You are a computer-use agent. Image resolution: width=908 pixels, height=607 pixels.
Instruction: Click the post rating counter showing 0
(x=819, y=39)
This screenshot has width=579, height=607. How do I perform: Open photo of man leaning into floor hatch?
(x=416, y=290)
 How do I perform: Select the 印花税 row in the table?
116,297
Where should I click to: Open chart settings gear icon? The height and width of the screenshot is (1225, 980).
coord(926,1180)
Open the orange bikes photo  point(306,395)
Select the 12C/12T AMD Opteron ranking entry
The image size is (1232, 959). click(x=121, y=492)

==========

- _ABOUT THIS TASK_
For this exercise, transcribe the whole listing verbatim.

- _RESPONSE_
You are a computer-use agent. Image resolution: width=908 pixels, height=607 pixels.
Instruction: Click the post rating counter showing 0
(x=819, y=39)
This screenshot has width=579, height=607. How do I perform: Open photo of man leaning into floor hatch?
(x=416, y=290)
 How do I perform: Select the 印花税 row in the table?
116,297
Where should I click to: Open chart settings gear icon? The height and width of the screenshot is (1225, 980).
coord(926,1180)
Open the orange bikes photo  point(306,395)
Select the 12C/12T AMD Opteron ranking entry
The image size is (1232, 959). click(x=121, y=492)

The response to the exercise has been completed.